I certainly don't think would price fixing for a stadium owner, for example, to set maximum price levels for concessions at the stadium. The owner has a vested interest in getting people out to events, and since one way to do that might be to offer reasonably-priced food and drinks, they should be able to tell their food service contractors what they can charge. (Not that any staidums have tried this approach . . . )

Similarly, airports (may) have an interest in making travelers' experience more pleasant to encourage more connecting traffic or maybe just to give travelers a better first impression of the city/region. Reasonably-priced food (and free WiFi, as another poster mentioned) could certainly be part of this effort. In that sense, airports should have the right to dictate terms to their vendors to be able to provide the overall experience they want. It's still a market system -- if they make the terms to onerous, they won't have much choice in vendors, so the airport authority can't be too harsh in their conditions.

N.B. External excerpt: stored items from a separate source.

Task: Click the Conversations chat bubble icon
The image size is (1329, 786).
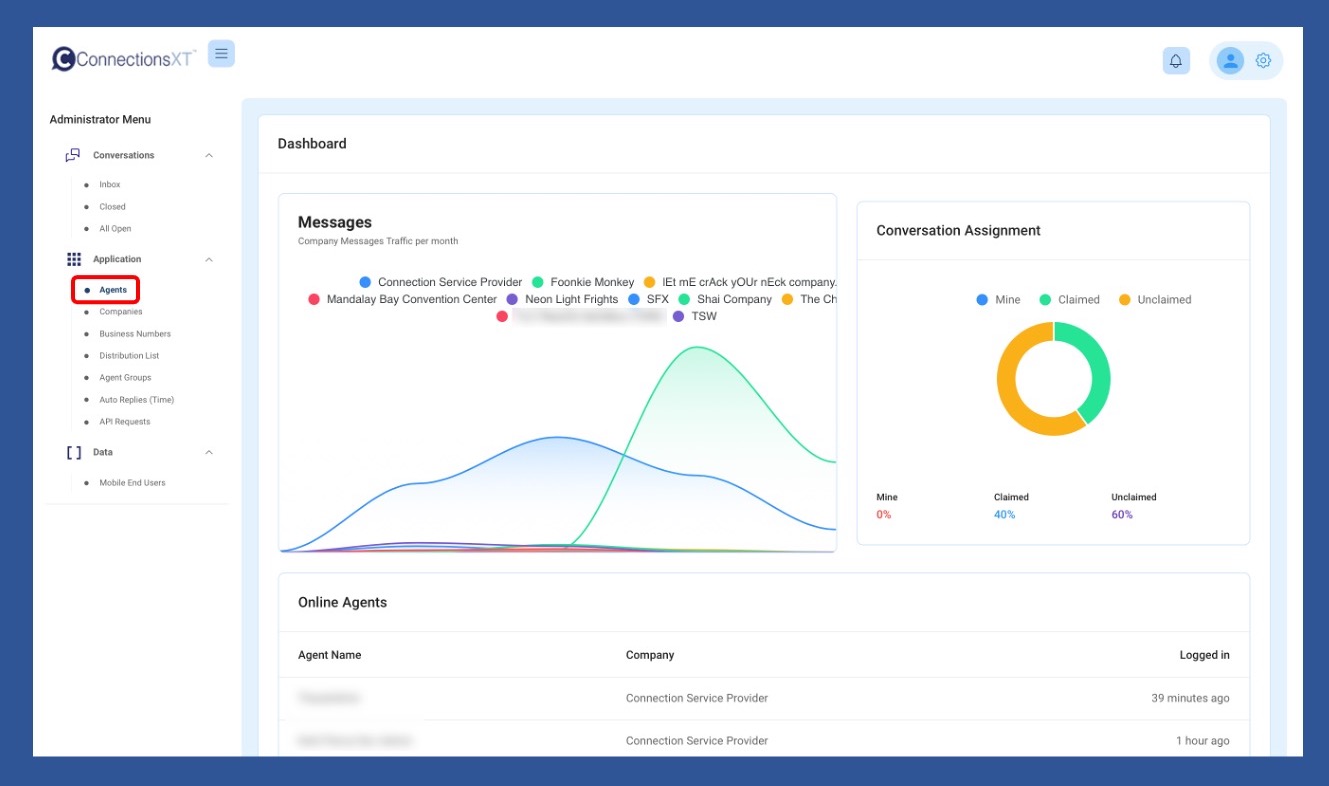Action: [73, 155]
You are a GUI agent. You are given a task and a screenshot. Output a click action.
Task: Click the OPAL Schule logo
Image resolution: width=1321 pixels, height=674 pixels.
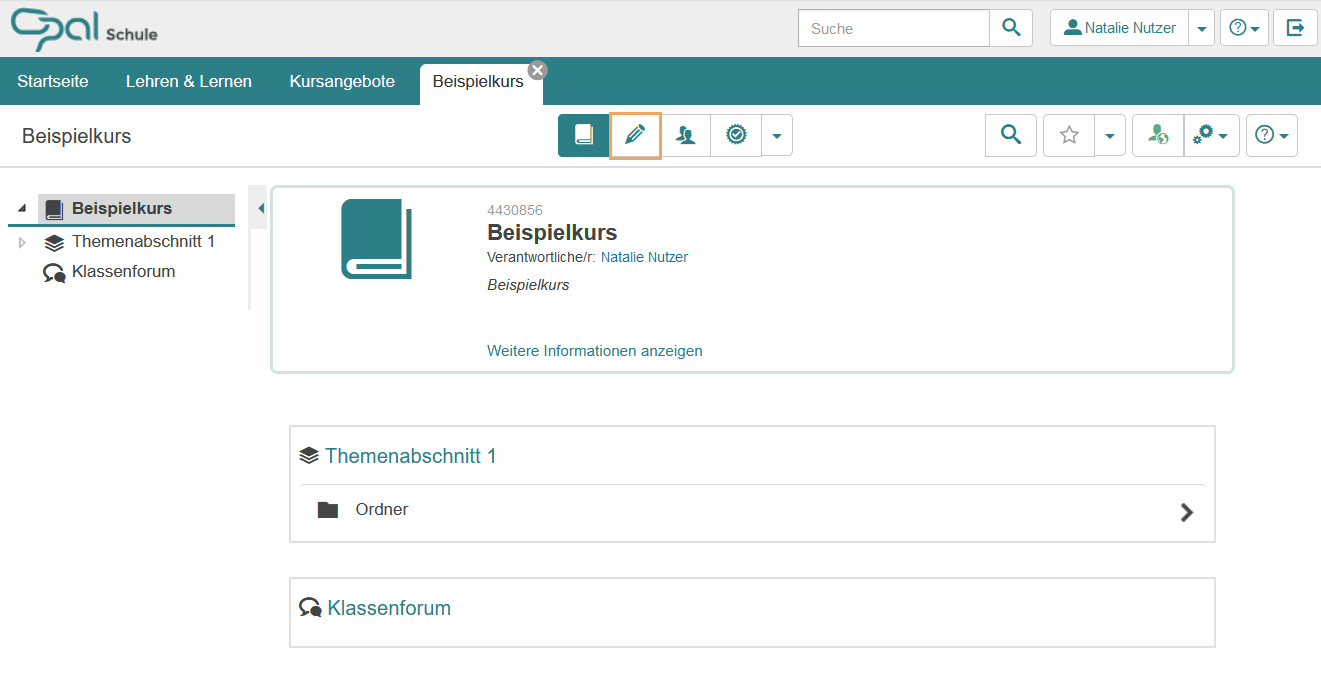point(83,28)
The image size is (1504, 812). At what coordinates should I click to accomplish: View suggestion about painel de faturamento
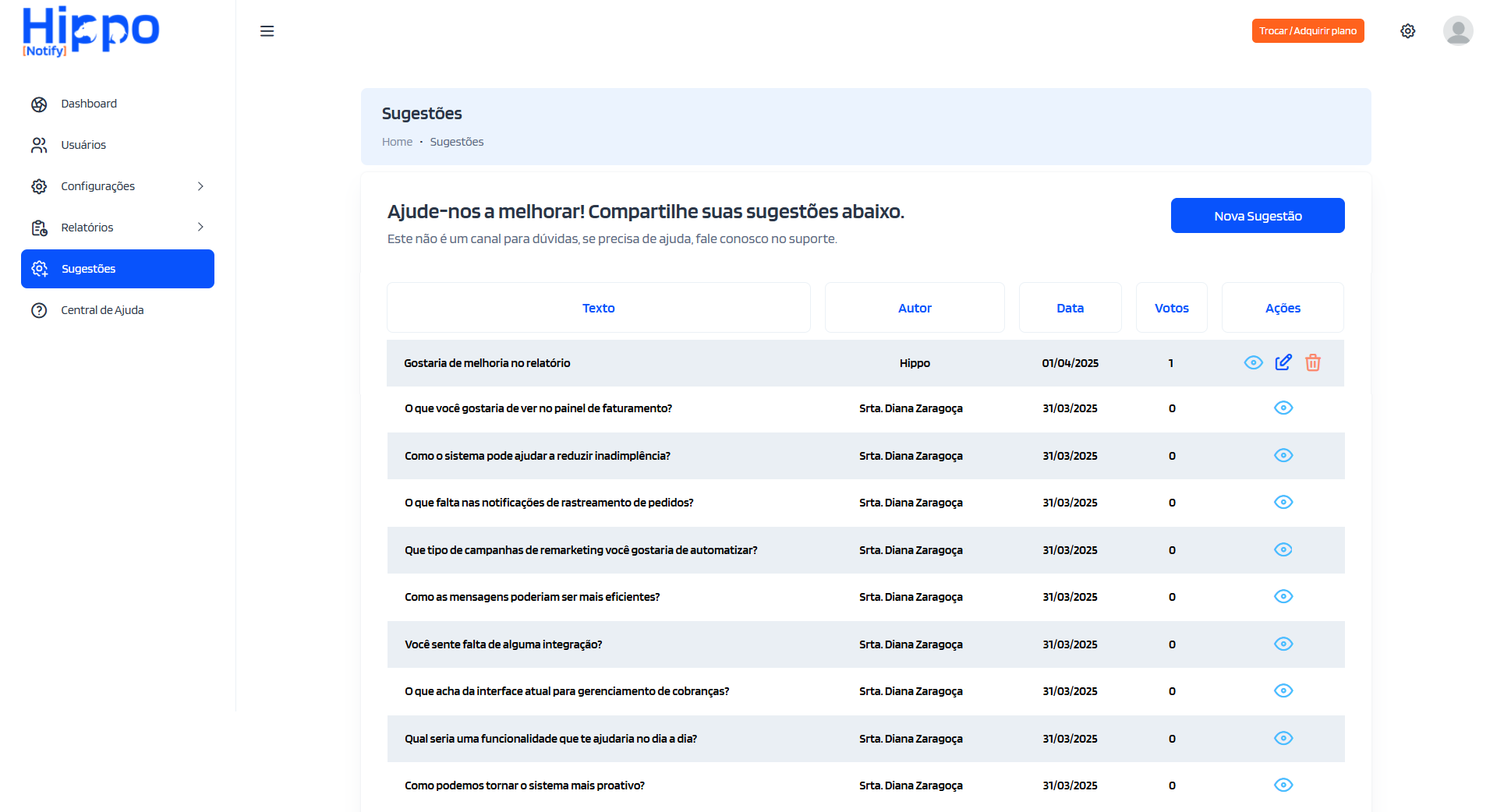(1283, 408)
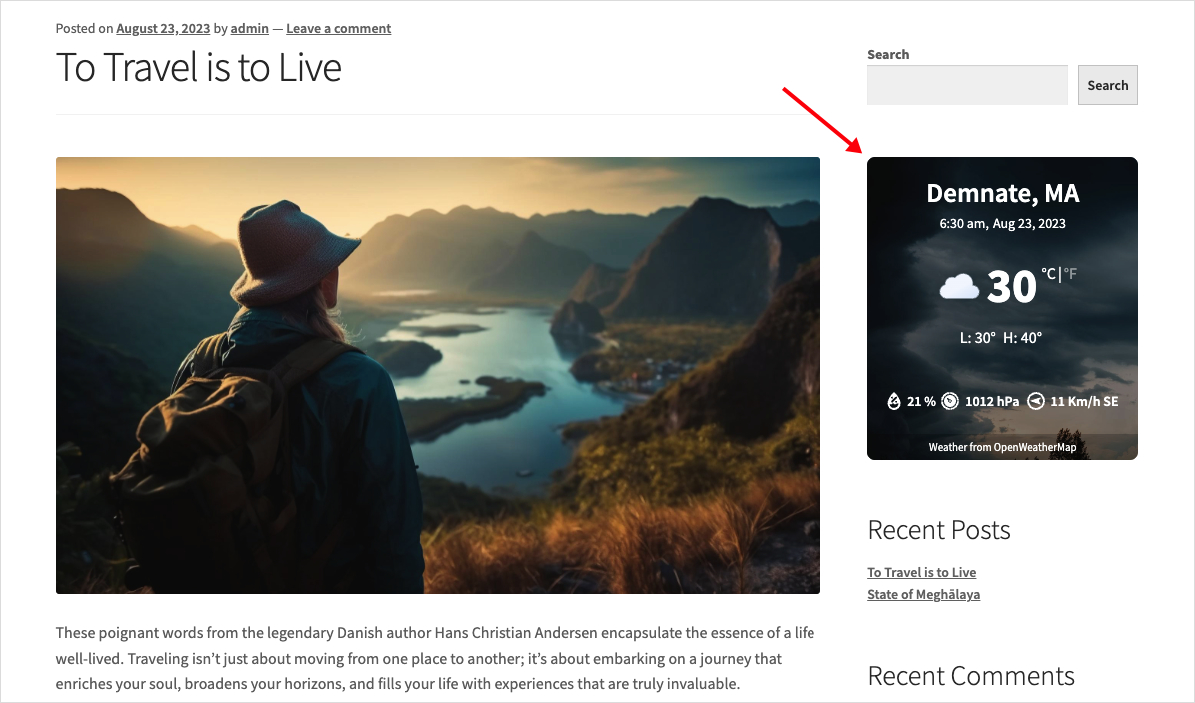Open the August 23, 2023 date link
This screenshot has height=703, width=1195.
tap(162, 28)
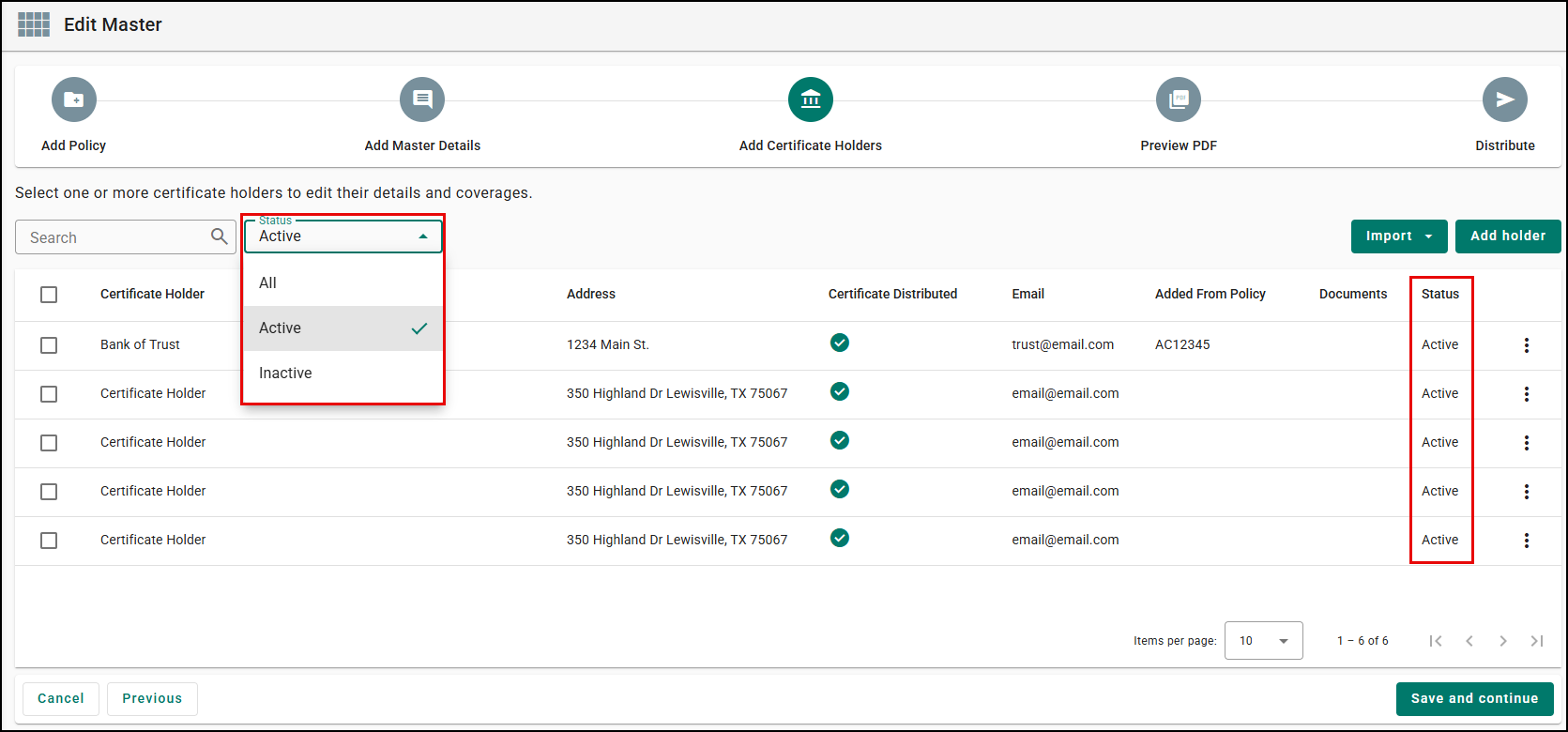
Task: Open the Distribute step icon
Action: [x=1505, y=99]
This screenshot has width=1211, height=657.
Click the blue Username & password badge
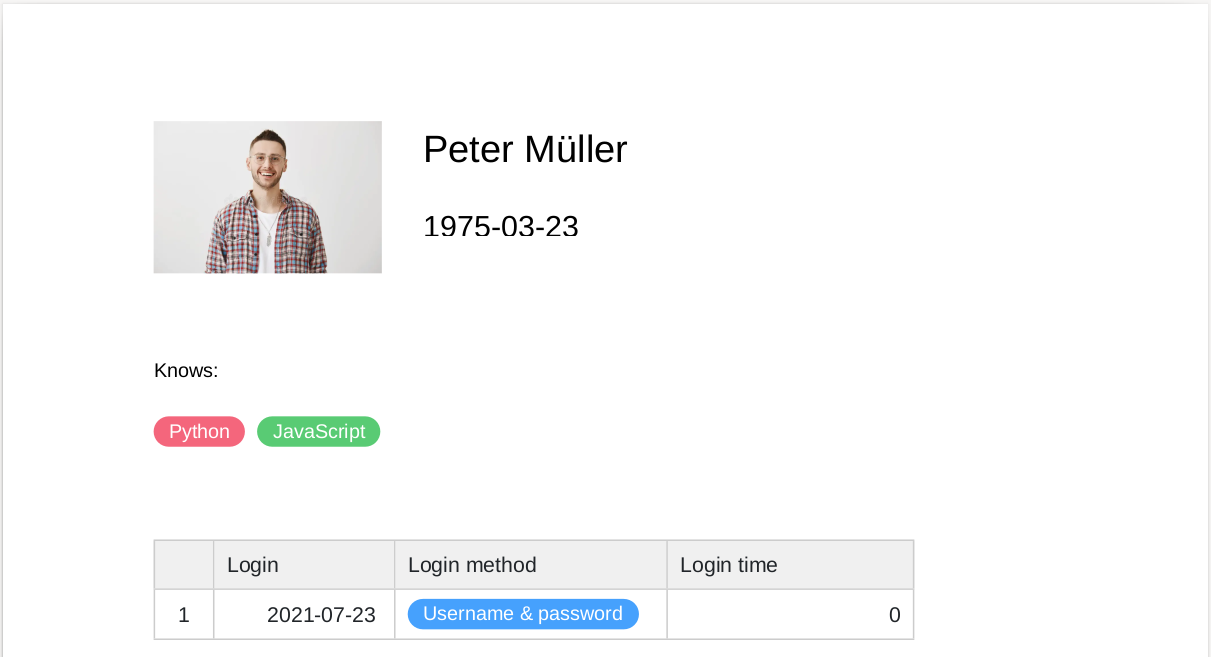[523, 614]
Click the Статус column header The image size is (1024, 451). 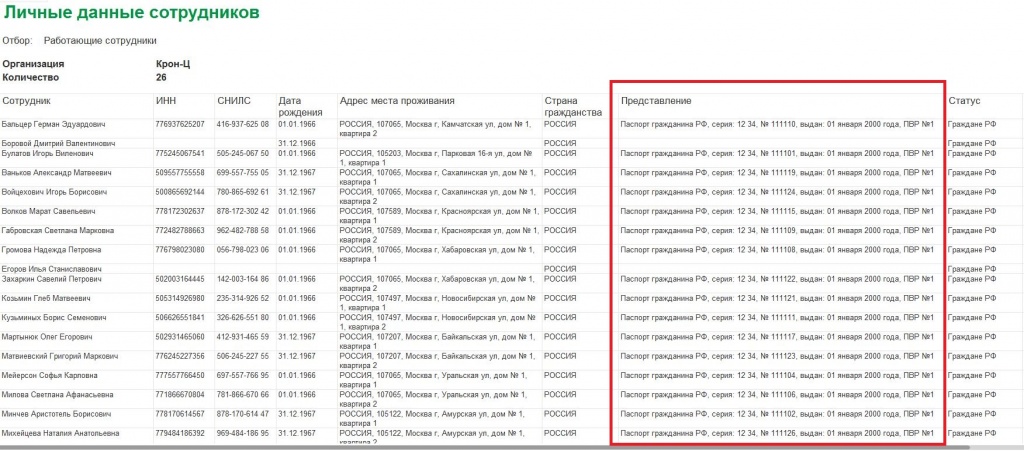(x=964, y=101)
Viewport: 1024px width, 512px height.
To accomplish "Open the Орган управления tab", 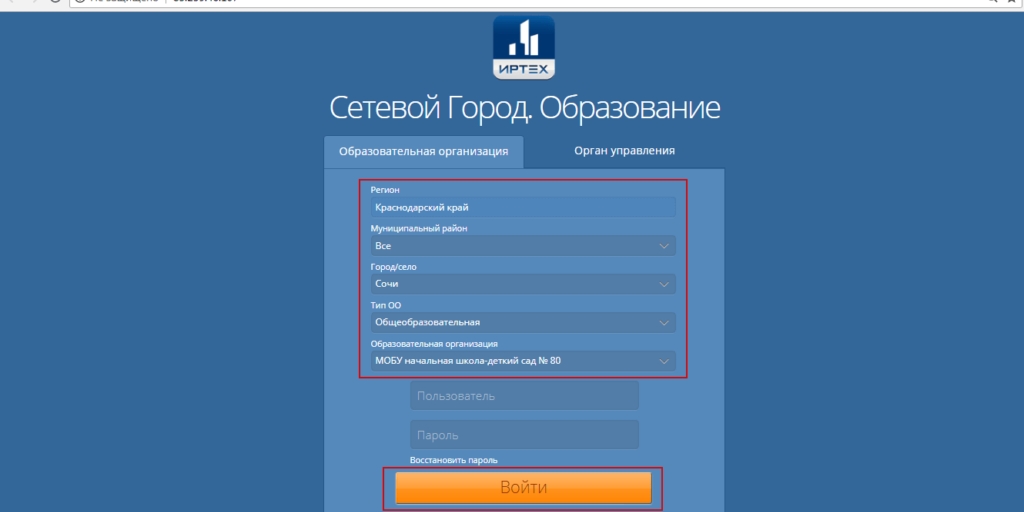I will click(x=624, y=151).
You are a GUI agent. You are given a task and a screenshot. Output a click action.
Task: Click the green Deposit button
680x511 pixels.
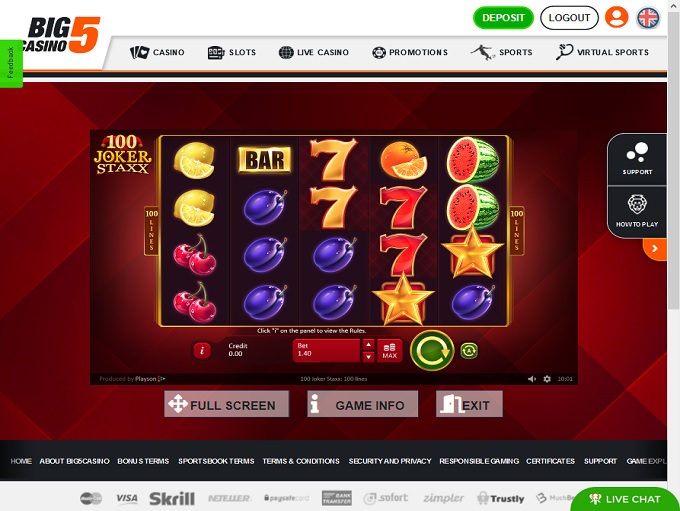click(x=503, y=18)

Where it gets gray (IMO) is that airports are frequently run by a government or quasi-government agency, and in most cases, they don't have any real competition. Even where there are multiple airports near each other, they are often under the same authority (e.g. BWI-IAD-DCA). Business that want to provide services for airport travelers don't have that many options, so I'm a bit leery of giving the airport authorities too much leeway in dictating terms.

That said, in the end, I think that setting price caps for airport food is ok. I think the interest of the airport in providing a better overall experience for travelers trumps the desire of a business to be able to charge whatever they can to a somewhat captive audience. And the business definitely know what they're getting into, so they can determine whether it makes business sense for them to have a location at the airport.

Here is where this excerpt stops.